The sale has been marked by fierce tensions between Toshiba and Western Digital Corp., its partner in the chips business. The U.S. company has argued it should have veto rights in any sale because of their joint ventures and tried to buy the business itself. Toshiba disputes its partner has such rights and solicited offers from a range of bidders, including Western Digital’s rivals. The U.S. company has already vowed to fight the sale to Bain through arbitration filings in the U.S.
True to the deal’s tumultuous nature, Bain called a press conference at Tokyo’s upscale Palace Hotel Thursday evening — only to cancel it as journalists arrived. The firm’s Japan chief explained its partners hadn’t all signed off on the event.
“We thought we could call for the briefing first and get everyone’s agreement in the meantime, but couldn’t,” said Yuji Sugimoto, head of Bain Capital in Japan. “From the business point of view, please rest assured that all of the parties are in agreement.”
Toshiba is under pressure to raise money by March to pay for billions of dollars in losses in its U.S. nuclear business — or see its shares delisted from the Tokyo Stock Exchange. Toshiba expects the deal to close by March 31.
The agreement’s signing is a step toward completing a deal that’s gone through innumerable twists since January. Bain had been selected as the preferred bidder in June, but couldn’t reach a final agreement because state-sponsored Innovation Network Corp. of Japan and Development Bank of Japan backed out of the private equity firm’s consortium in the face of Western Digital’s threats.
Apple played a central role in resolving the auction by providing financial support and ongoing demand. The iPhone maker is keen on the chip unit because of the importance of flash memory chips, used in every iPhone and iPad for storing photos, videos and other data. Only a handful of companies make the highest-end technology and the dominant player is Samsung Electronics Co., a fierce rival to Apple that controls about 40% of the global market for flash memory. Investing in the Toshiba unit helps keep the market competitive and improves Apple’s negotiating position.
Apple is investing 165 billion yen ($1.47 million) in Toshiba as part of the deal, the iPhone maker said in an e-mailed statement. It will receive an equity stake in return for the investment.
“Toshiba has been an important partner to Apple for many years and we’re proud to support the next phase of their development,” Apple said.
Bain, meanwhile, is betting on rising demand and rising prices for memory chips in a market with only a handful of players that can afford to build plants.

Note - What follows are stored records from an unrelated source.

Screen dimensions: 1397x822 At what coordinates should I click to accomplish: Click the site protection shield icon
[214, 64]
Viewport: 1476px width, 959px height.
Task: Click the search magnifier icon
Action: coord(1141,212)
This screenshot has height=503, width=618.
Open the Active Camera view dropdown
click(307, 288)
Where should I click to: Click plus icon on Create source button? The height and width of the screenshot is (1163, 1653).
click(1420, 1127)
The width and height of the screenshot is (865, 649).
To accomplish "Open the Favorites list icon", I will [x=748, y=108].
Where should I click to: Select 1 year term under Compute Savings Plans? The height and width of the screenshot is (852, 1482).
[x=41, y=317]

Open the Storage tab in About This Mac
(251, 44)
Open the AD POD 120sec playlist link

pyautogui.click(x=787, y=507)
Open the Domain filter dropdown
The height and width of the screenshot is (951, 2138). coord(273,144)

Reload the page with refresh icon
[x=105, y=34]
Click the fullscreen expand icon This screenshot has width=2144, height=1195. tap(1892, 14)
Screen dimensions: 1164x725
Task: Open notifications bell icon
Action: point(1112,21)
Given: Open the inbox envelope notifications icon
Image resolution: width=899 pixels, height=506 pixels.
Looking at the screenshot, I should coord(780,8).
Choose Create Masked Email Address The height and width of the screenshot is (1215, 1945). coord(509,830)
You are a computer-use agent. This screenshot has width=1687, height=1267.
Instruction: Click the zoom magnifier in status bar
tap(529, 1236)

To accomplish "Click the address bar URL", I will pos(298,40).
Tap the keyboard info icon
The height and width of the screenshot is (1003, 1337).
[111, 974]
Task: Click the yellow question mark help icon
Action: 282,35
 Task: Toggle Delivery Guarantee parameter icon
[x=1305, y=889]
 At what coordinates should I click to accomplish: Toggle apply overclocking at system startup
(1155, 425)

Western Digital reiterated its legal threats in the past week as Toshiba signaled it was close to a deal with Bain. The U.S. company warned that legal proceedings could drag on till 2019 and put the deal in jeopardy. It also plans an injunction to block the sale.
The Bain agreement calls for the sale to be consummated even if the litigation is unresolved. If that is the case, Toshiba will not transfer its three joint ventures with Western Digital to the acquirers and the purchase price will be adjusted accordingly, unless the transfer of the memory business itself is blocked by injunction, the statement said.
“This is definitely a step forward,” said Mana Nakazora, chief credit analyst at BNP Paribas SA in Tokyo. “But with Western Digital’s litigation still unresolved and considering the way this deal has played out so far, the situation needs to be observed with some caution.”
The acquisition will be funded by 350.5 billion yen from Toshiba ($3.11 billion), 212 billion yen from Bain ($1.88 billion) and 27 billion yen from Hoya ($239.77 million). Hynix will invest 395 billion yen ($3.51 billion), while U.S. investors will add 415.5 billion yen ($3.69 billion). The special purpose entity making the acquisition, Pangea, also intends to secure loans of about 600 billion yen ($5.33 billion).
Under the agreement, Japan’s Toshiba and Hoya will hold a majority of Pangea’s stock. The U.S. investors will not acquire any common stock or voting rights. Hynix has agreed not to increase its stake beyond 15% for 10 years.
Separately, private equity firms Blackstone Group LP and Apollo Global Management LLC are said to have teamed up to bid on Toshiba’s bankrupt nuclear power unit Westinghouse Electric Co. and others are considering offers. That deal would also help clean up Toshiba’s balance sheet.